New media companies are struggling without a decent way of charging for services

 

WHAT HAS HAPPENED to the brave new world of the internet. We were told that this revolution in publishing was as big a breakthrough in our time as Gutenberg’s printing press was in his.

 

We have recently become used to small start-up internet businesses failing to attract audiences and going under, but now its getting really heavy. Major international publishing groups such as Go (Disney), News Corporation and CNN (Time Warner) have closed or severely cut back their new media divisions and have laid off hundreds of staff.

 

Even the mighty Yahoo, widely regarded as the best example of a new media business, has now admitted sharply lowered earnings and is searching for a new Chief Executive.

When Pearson announced that it was continuing to invest heavily in its FT.com portal the markets took a very dim view and marked them down.

 

It all seems so strange – surely it must be much easier and more efficient to publish over the internet than to print ink onto paper and then physically transport the results around the country in trucks. As a result of the savings made it should be possible to provide valuable publications on the internet for a fraction of the cost of the printed versions.

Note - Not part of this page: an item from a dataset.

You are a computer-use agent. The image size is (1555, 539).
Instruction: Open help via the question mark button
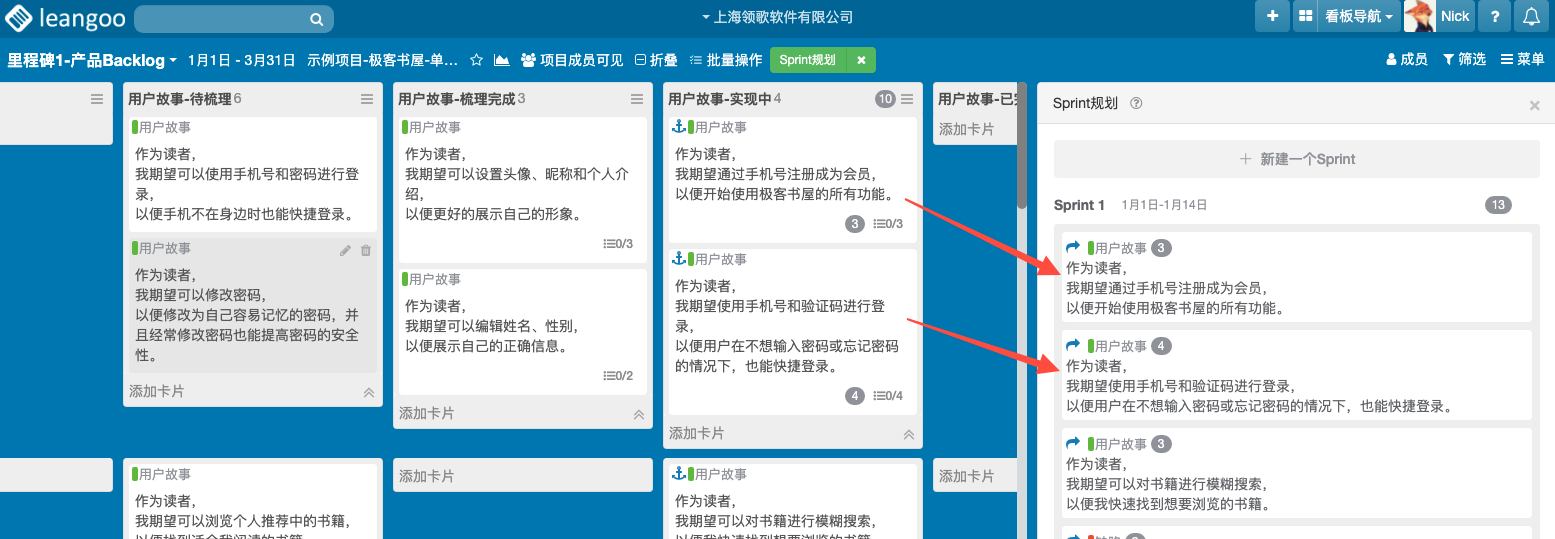point(1494,17)
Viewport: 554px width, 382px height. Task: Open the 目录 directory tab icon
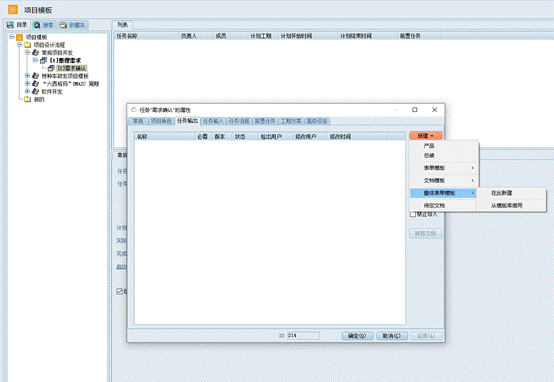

Trouble is – how to collect that fraction?

 

The real problem is the lack of a billing system on the internet that can collect relatively small amounts of money – it’s tough to build an economy without a currency.

 

This has been masked for years by the hope that advertising might somehow pay for the services, just as it does in commercial television. Or maybe it was just the internet "magic dust" that persuaded people to suspend their normal judgment during the 90s

It wasn’t supposed to be this way. When the personal computer first took off in the 1980s, consumer online services were pioneered by companies such as Prodigy, Compuserve and America Online (AOL). Naturally, they constructed billing models similar to the one people were already used to on their telephone service - a basic monthly subscription plus additional charges according to the amount of information they used.

 

When Microsoft tried to catch up by launching MSN in 1995 they also built in a charging system. These online services did deals with various content providers and vied to provide the most compelling competitive offering.

 

Meanwhile, the most bizarre thing happened. The non-commercial internet, owned and managed by nobody, suddenly overtook and eclipsed all of them. One by one, they were forced by pressure from their customers to adopt internet standards, took down the "walls" separating them from the rest of the internet, and abandoned their billing systems.

 

Unlike the commercial online services, nobody had ever considered building a billing model for the internet; it was originally a communication network for research workers in the defence and academic communities and there was no need for money to change hands. By the time it was realised that a billing system was required it was too late. The world wide web consortium developed a Joint Electronic Payment Initiative (JEPI) in 1997 but it never took off - by 1997 the internet magic dust was everywhere.

 

But that was "so last century". Jakob Neilsen, the usability guru of the internet (www.useit.com) predicted in December that “2001 will be the year that website operators come to their collective senses and start charging for service”.

 

We now know that advertising doesn’t really work on the internet, users have developed advertising "banner blindness". Advertising rates have plummeted.

 

As Neilsen puts it, it is no longer possible to build business models based on simply  “separating gullible investors from their money”. Business models now have to concentrate instead on “separating customers from their money” – a much more appropriate goal for a business.

 

The future of publishing on the internet is now on hold. The company which develops a really effective way of charging and collecting small payments on the internet will clean up.

 

As it turns out, it is rather comparable to Gutenberg. His innovation was also ahead of its time, his business failed, and his bankers repossessed his printing press.

 

At least nobody remembers the names of the bankers.